Social empowerment as a determinant of health (longer article)

As financial crisis and shortfalls in health workers draw global attention, there is a possibility that we lose sight of a key resource for achieving our aspirations and rights in health – people! Rene Loewenson of the Training and Research Support Centre, Zimbabwe tells us more.

The Commission on the Social Determinants of Health has echoed at global level the point made in many prior reports – people have a central role to play in achieving better health (WHO CSDH 2008). This isn’t a new perspective. ‘Community involvement in health’ (CIH) has been recognised as a critical dimension of health systems for many decades. The 1976 Alma Ata declaration made participation a central feature of primary health care. The 1987 World Health Organization (WHO) Harare declaration proposed reorientation of political and health systems to support such participation. Perhaps what is now being more clearly stated is that making sustainable gains in health and in the effective allocation of resources for health is as much about power as about method.

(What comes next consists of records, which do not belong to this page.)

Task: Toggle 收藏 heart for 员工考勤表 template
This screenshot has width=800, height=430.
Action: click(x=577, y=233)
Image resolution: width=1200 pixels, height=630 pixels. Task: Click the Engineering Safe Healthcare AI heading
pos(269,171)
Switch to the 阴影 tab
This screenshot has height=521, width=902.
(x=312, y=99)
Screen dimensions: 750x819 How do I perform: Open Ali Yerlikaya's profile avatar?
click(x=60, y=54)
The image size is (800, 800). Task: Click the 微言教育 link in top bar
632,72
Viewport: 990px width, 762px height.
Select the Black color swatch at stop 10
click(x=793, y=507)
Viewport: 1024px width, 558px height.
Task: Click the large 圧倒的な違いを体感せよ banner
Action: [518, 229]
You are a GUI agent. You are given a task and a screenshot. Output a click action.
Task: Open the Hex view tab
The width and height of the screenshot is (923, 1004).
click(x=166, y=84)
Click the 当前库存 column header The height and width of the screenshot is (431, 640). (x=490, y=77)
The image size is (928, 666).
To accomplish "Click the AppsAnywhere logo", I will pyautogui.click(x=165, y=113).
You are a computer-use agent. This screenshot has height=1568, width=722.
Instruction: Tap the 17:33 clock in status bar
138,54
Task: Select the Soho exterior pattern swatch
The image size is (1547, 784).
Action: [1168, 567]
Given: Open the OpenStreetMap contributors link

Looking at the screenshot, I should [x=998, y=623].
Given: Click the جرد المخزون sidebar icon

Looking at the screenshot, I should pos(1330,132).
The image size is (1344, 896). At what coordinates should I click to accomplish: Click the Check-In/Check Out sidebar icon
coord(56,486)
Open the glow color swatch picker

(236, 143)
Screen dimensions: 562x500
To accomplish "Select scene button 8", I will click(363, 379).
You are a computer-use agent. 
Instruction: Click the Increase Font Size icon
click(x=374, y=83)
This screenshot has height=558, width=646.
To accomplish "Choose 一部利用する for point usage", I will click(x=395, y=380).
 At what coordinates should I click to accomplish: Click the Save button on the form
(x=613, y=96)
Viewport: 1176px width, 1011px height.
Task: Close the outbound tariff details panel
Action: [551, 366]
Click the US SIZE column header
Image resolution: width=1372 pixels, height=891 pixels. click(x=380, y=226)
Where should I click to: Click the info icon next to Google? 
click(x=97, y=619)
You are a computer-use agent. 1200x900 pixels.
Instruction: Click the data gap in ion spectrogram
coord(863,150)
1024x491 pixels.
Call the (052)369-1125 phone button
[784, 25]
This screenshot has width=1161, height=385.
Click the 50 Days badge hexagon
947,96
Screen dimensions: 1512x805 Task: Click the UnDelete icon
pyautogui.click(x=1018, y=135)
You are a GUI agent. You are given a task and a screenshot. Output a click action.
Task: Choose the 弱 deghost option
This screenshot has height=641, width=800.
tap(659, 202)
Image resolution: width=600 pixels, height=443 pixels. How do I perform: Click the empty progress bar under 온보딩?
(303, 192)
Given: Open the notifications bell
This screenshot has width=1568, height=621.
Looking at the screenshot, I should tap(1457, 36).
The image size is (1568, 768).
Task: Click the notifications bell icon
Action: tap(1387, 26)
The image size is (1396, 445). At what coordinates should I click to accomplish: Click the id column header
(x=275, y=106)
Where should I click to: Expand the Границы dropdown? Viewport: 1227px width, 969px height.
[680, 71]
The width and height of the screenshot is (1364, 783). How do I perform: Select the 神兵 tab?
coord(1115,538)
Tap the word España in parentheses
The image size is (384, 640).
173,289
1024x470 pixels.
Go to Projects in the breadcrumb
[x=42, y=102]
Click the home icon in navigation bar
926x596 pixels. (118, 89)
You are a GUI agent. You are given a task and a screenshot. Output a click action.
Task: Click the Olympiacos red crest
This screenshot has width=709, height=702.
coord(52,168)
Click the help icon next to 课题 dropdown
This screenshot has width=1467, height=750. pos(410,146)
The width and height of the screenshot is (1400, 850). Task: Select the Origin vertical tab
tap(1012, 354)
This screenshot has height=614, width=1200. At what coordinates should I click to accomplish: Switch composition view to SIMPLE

One aspect of this is peoples’ power to decide on actions and direct resources for health and to challenge those contexts, interests and processes that block this.  Nina Wallerstein (1992) describes this social empowerment as ‘people’s ability to act through collective participation by strengthening their organisational capacities, challenging power inequities and achieving outcomes on many reciprocal levels in different domains: including psychological empowerment, household relations,… transformed institutions, greater access to resources, open governance and increasingly equitable community conditions’ .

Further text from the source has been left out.